Avant leur bannissement en 2004, les marchettes – parfois nommées « youpalas » ou trotteurs – étaient associées à quelque 1000 blessures par année au pays, majoritairement des traumatismes crâniens, selon l’organisme SécuriJeunes Canada (aujourd’hui Parachute).

« L’utilisation d’une marchette présente divers risques de blessure pour les enfants, qui peuvent notamment faire une chute dans les escaliers pouvant entraîner des blessures ou la mort », avertit encore aujourd’hui Santé Canada au gré de rappels.

Malgré leur interdiction, les modules roulants demeurent responsables de nombreuses visites aux urgences chaque année au Canada, bien que leur nombre tende à diminuer.

Du 1er janvier 2004 au 12 janvier 2023, 202 blessures liées aux marchettes ont été enregistrées chez les 3 à 21 mois dans la base du Système canadien hospitalier d’information et de recherche en prévention des traumatismes, selon des données compilées pour La Presse. Seuls 20 hôpitaux sur plus d’un millier au pays alimentent cette banque de surveillance.

La majorité des blessures sont répertoriées dans la catégorie « traumatismes cérébraux » (129) et découlent de chutes dans les escaliers (169).

« Les enfants sont aussi plus susceptibles d’atteindre un verre de thé, par exemple, et d’être victimes de brûlures », explique Liane Fransblow, coordonnatrice de la traumatologie à l’Hôpital de Montréal pour enfants.

En plus d’être dangereuses, « les marchettes sont inutiles pour le développement psychomoteur de l’enfant, et sont même probablement nuisibles », avertit quant à lui l’Institut national de santé publique du Québec.

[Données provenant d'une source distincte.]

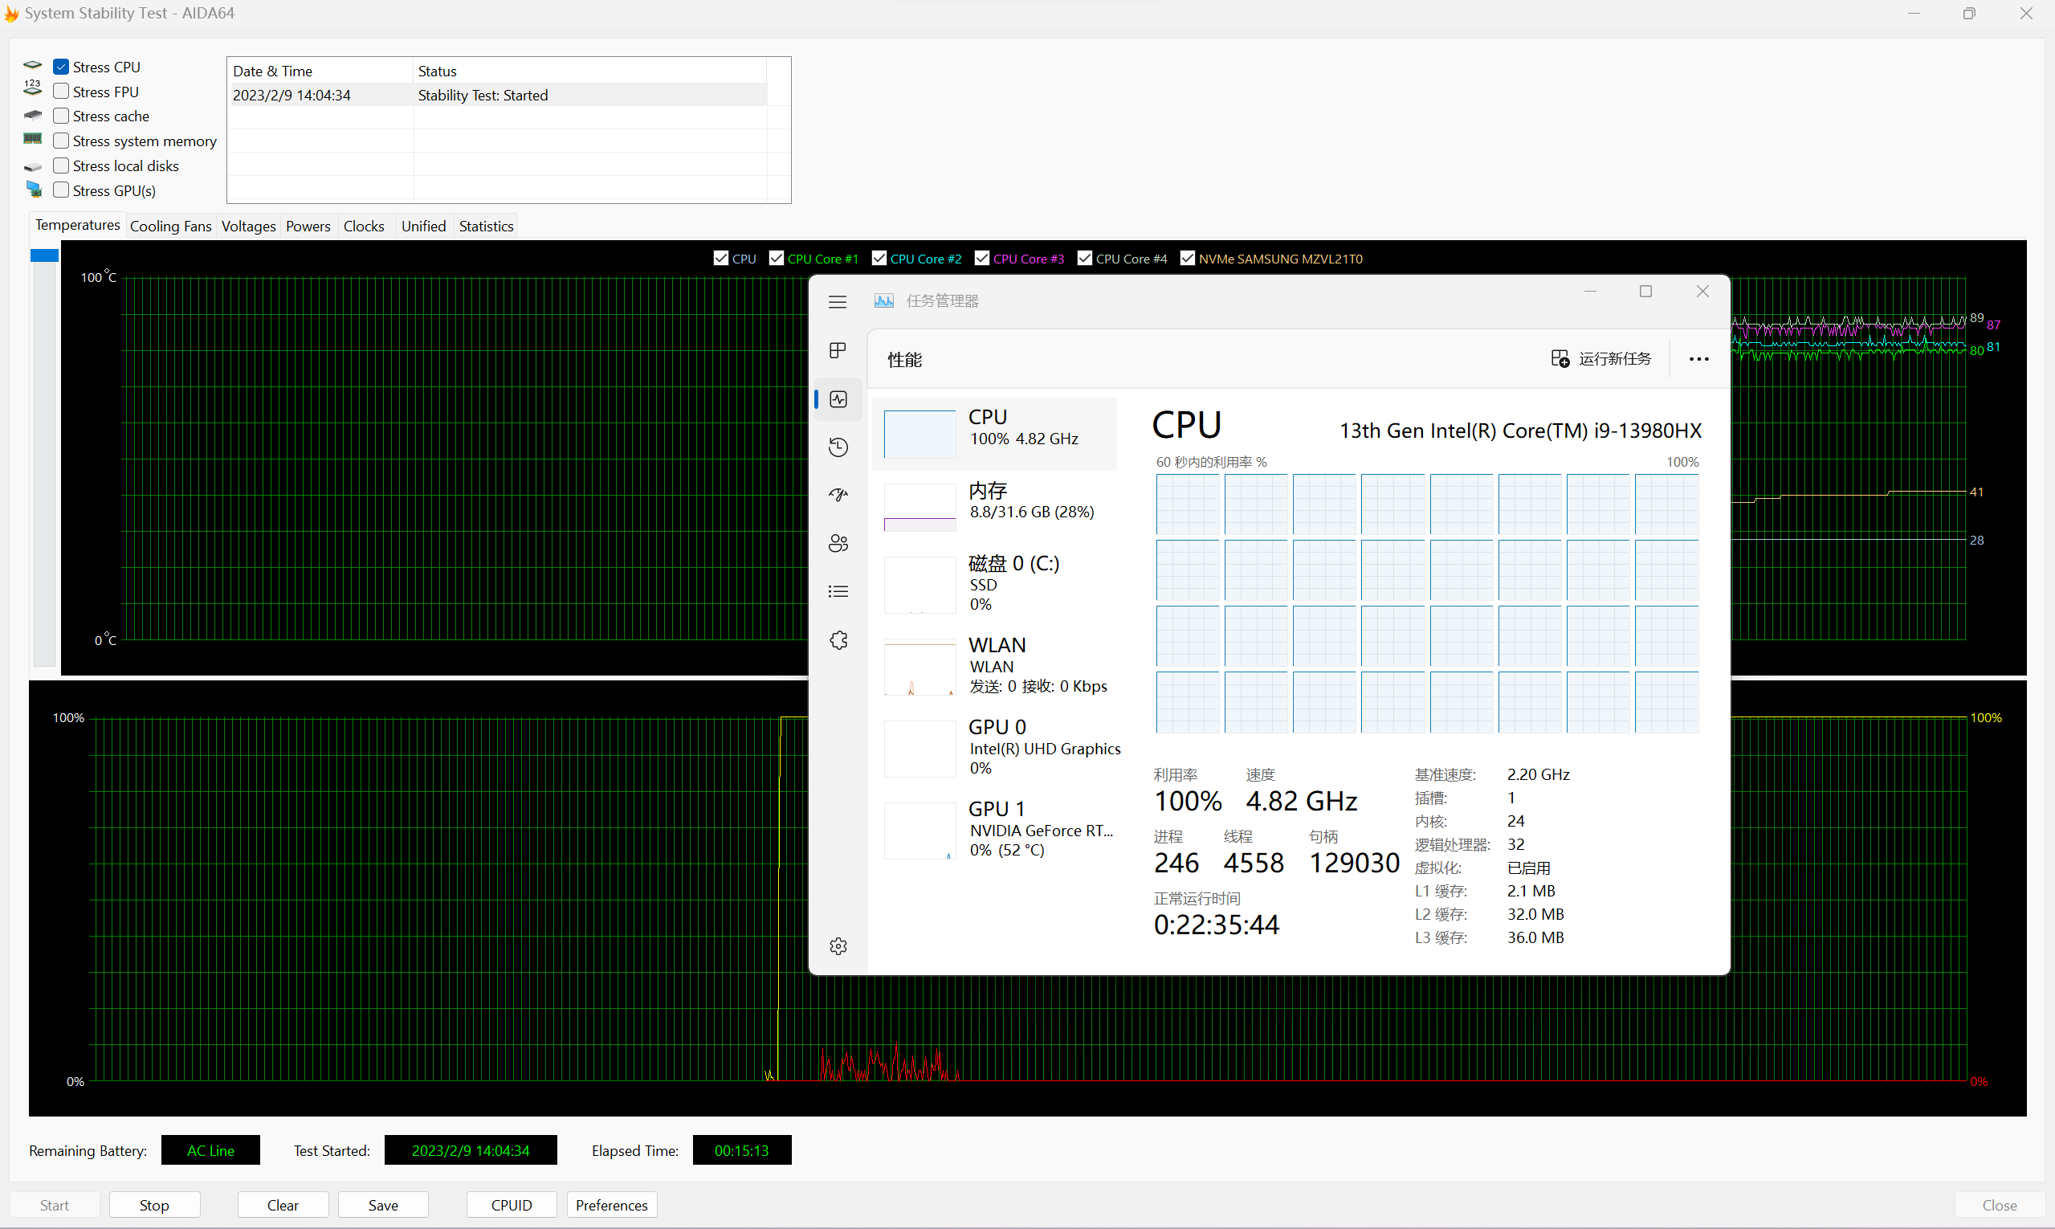Open the App history sidebar icon
Image resolution: width=2055 pixels, height=1229 pixels.
838,447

L’enceinte sur roues que nous avons commandée et reçue était de piètre qualité. Grâce à une recherche par image, nous avons pu la trouver en lot au prix unitaire d’environ 10 $ sur le grossiste chinois Alibaba.com. Le produit n’était accompagné d’aucun guide d’assemblage ni d’aucune mise en garde, par exemple sur les risques liés aux escaliers.

La loi « ignorée »

Joint par La Presse, le vendeur GuoJiaYi-gjy, qui proposait une marchette à Amazon.ca, a assuré qu’il ignorait la loi canadienne, avant de retirer son annonce.

Trois autres détaillants, PFpm shop, wqdBD et WQD wangds, nous ont fourni une réponse identique : « Nous avons un doute [au sujet de la loi canadienne], ont-ils écrit. Nous allons vérifier les règlements pertinents, et si le produit ne répond pas aux exigences, nous le supprimerons des rayons. »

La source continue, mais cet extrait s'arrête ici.